XIII - L’ExpiationIl neigeait. On était vaincu par sa conquête.Pour la première fois l'aigle baissait la tête. Sombres jours ! l'empereur revenait lentement, Laissant derrière lui brûler Moscou fumant. Il neigeait. L'âpre hiver fondait en avalanche. Après la plaine blanche une autre plaine blanche. On ne connaissait plus les chefs ni le drapeau. Hier la grande armée, et maintenant troupeau. On ne distinguait plus les ailes ni le centre : Il neigeait. Les blessés s'abritaient dans le ventre Des chevaux morts ; au seuil des bivouacs désolés On voyait des clairons à leur poste gelés Restés debout, en selle et muets, blancs de givre, Collant leur bouche en pierre aux trompettes de cuivre. Boulets, mitraille, obus, mêlés aux flocons blancs, Pleuvaient ; les grenadiers, surpris d'être tremblants, Marchaient pensifs, la glace à leur moustache grise. Il neigeait, il neigeait toujours ! la froide bise Sifflait ; sur le verglas, dans des lieux inconnus, On n'avait pas de pain et l'on allait pieds nus. Ce n'étaient plus des cœurs vivants, des gens de guerre ; C'était un rêve errant dans la brume, un mystère, Une procession d'ombres sous le ciel noir. La solitude vaste, épouvantable à voir, Partout apparaissait, muette vengeresse. Le ciel faisait sans bruit avec la neige épaisse Pour cette immense armée un immense linceul. Et, chacun se sentant mourir, on était seul. - Sortira-t-on jamais de ce funeste empire ? Deux ennemis ! Le Czar, le Nord. Le Nord est pire. On jetait les canons pour brûler les affûts. Qui se couchait, mourait. Groupe morne et confus, Ils fuyaient ; le désert dévorait le cortège. On pouvait, à des plis qui soulevaient la neige, Voir que des régiments s'étaient endormis là. O Chutes d'Annibal ! Lendemains d'Attila ! Fuyards, blessés, mourants, caissons, brancards, civières, On s'écrasait aux ponts pour passer les rivières. On s'endormait dix mille, on se réveillait cent. Ney, que suivait naguère une armée, à présent S'évadait, disputant sa montre à trois cosaques.

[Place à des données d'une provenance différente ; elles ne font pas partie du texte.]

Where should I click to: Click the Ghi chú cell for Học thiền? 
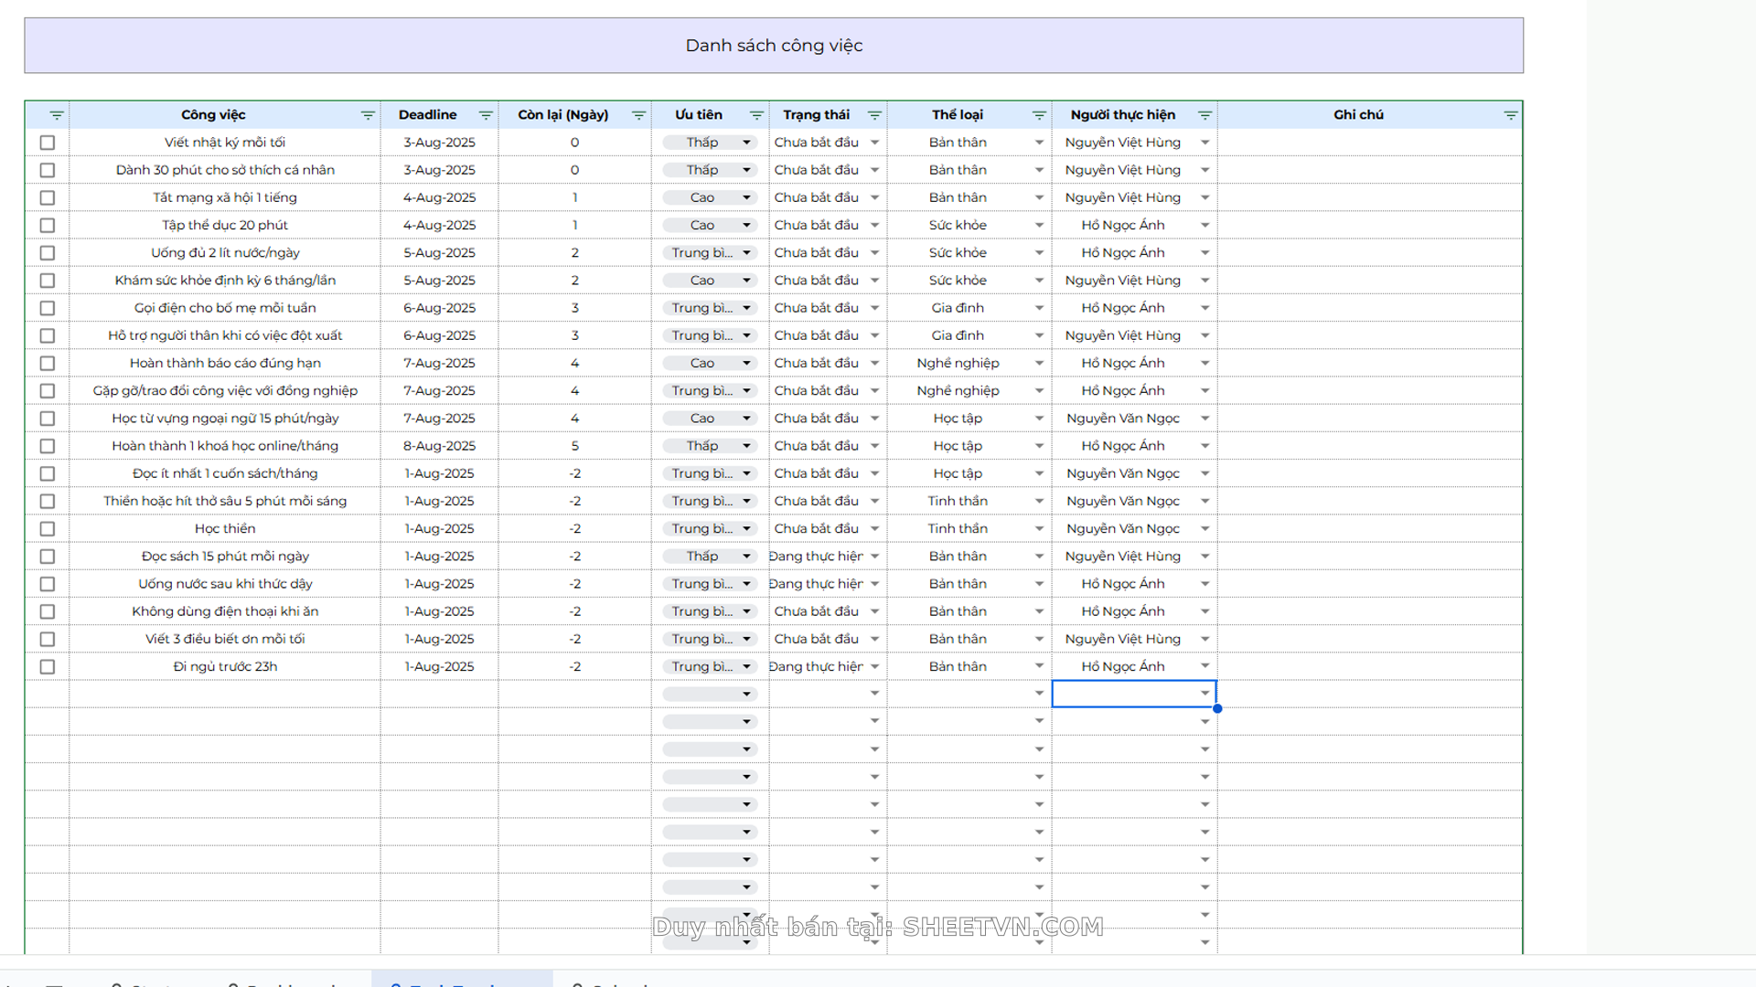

Toutes les nuits, qui vive ! alerte, assauts ! attaques ! Ces fantômes prenaient leur fusil, et sur eux Ils voyaient se ruer, effrayants, ténébreux, Avec des cris pareils aux voix des vautours chauves, D'horribles escadrons, tourbillons d'hommes fauves. Toute une armée ainsi dans la nuit se perdait. L'empereur était là, debout, qui regardait. Victor Hugo Les Châtiments - Livre cinquième – L'autorité est sacrée |
I- La dimension épique
Ce qui est très étonnant dans le poème L'Expiation est qu’il y a une sorte d’harmonie
qui naît de la situation de retraite. Il y a un accord rythmique entre
la chute de la neige et le mouvement de retraite. La retraite est évoquée
de manière poétique. Il y a un mouvement inexorable qui est évoqué par
la prosodie, le rythme et le lexique. L’anaphore de « il
neigeait » structure
le poème. On le retrouve cinq fois et sa place n’est pas aléatoire.

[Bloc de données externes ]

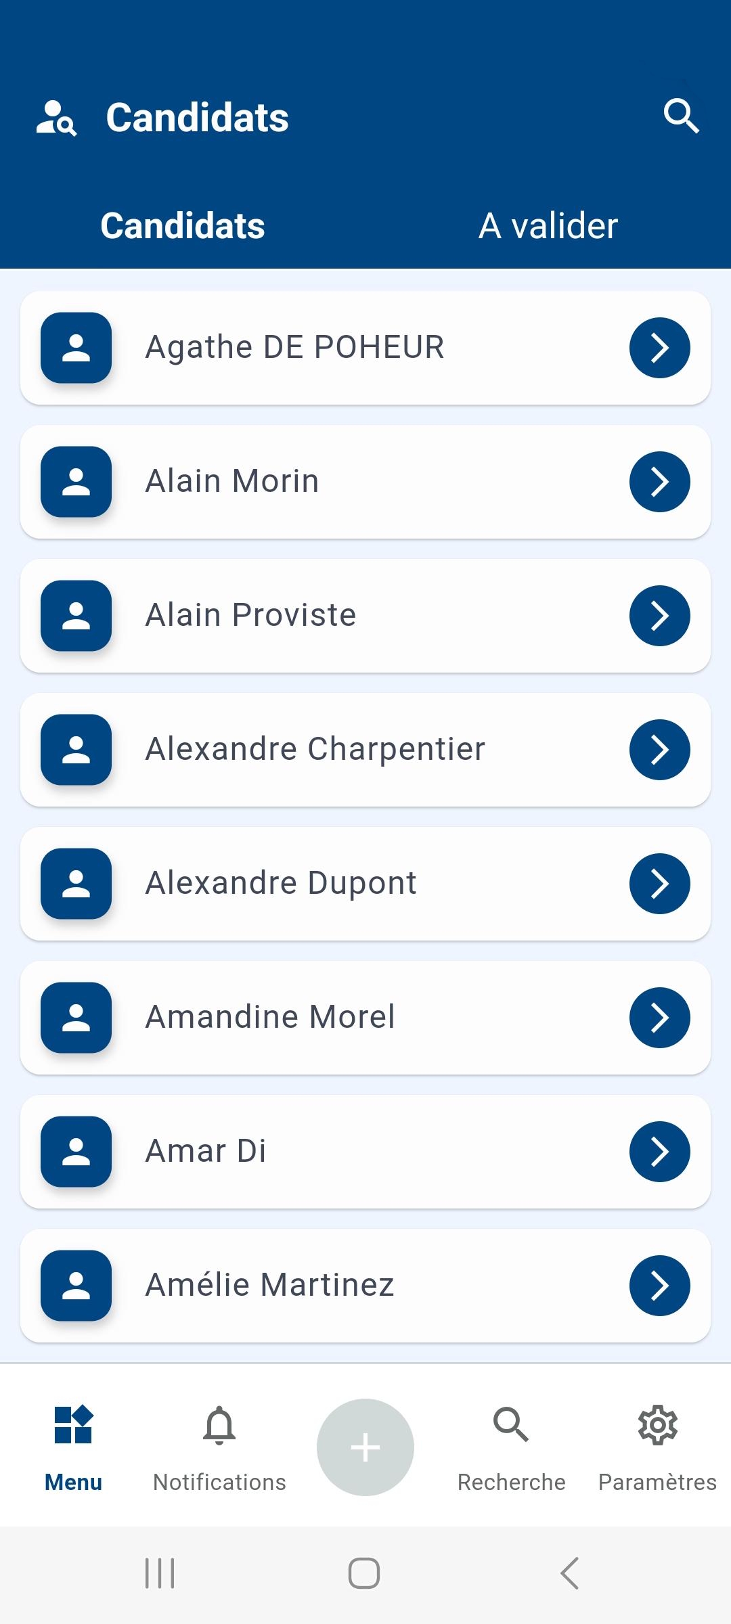
Task: Tap the search magnifier in the header
Action: (x=681, y=116)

La dernière reprise de l’expression (vers 18) est marquée
par un redoublement (« il neigeait, il neigeait toujours »). Le « toujours » permet
de souligner l’idée de répétition. Il impose un tempo
grave et solennel d’une grande ampleur qui est caractéristique de
la dimension épique. « Après la plaine blanche une autre
plaine blanche » fondée sur le redoublement lexical qui se double
d’un effet d’assonance. Le jeu des sonorités naît de
la rencontre de deux labiales (« pl », « bl »). Par ailleurs,
un effet naît de la prosodie avec le rythme régulier de l’alexandrin.
Tout est signifiant. Expression d’une monotonie désolante du paysage
qui rejaillit (de la lenteur). « L’empereur revenait lentement » dénote
l’idée de lenteur et qu’il exemplifie (mime) grâce à « lentement » et à l’imparfait.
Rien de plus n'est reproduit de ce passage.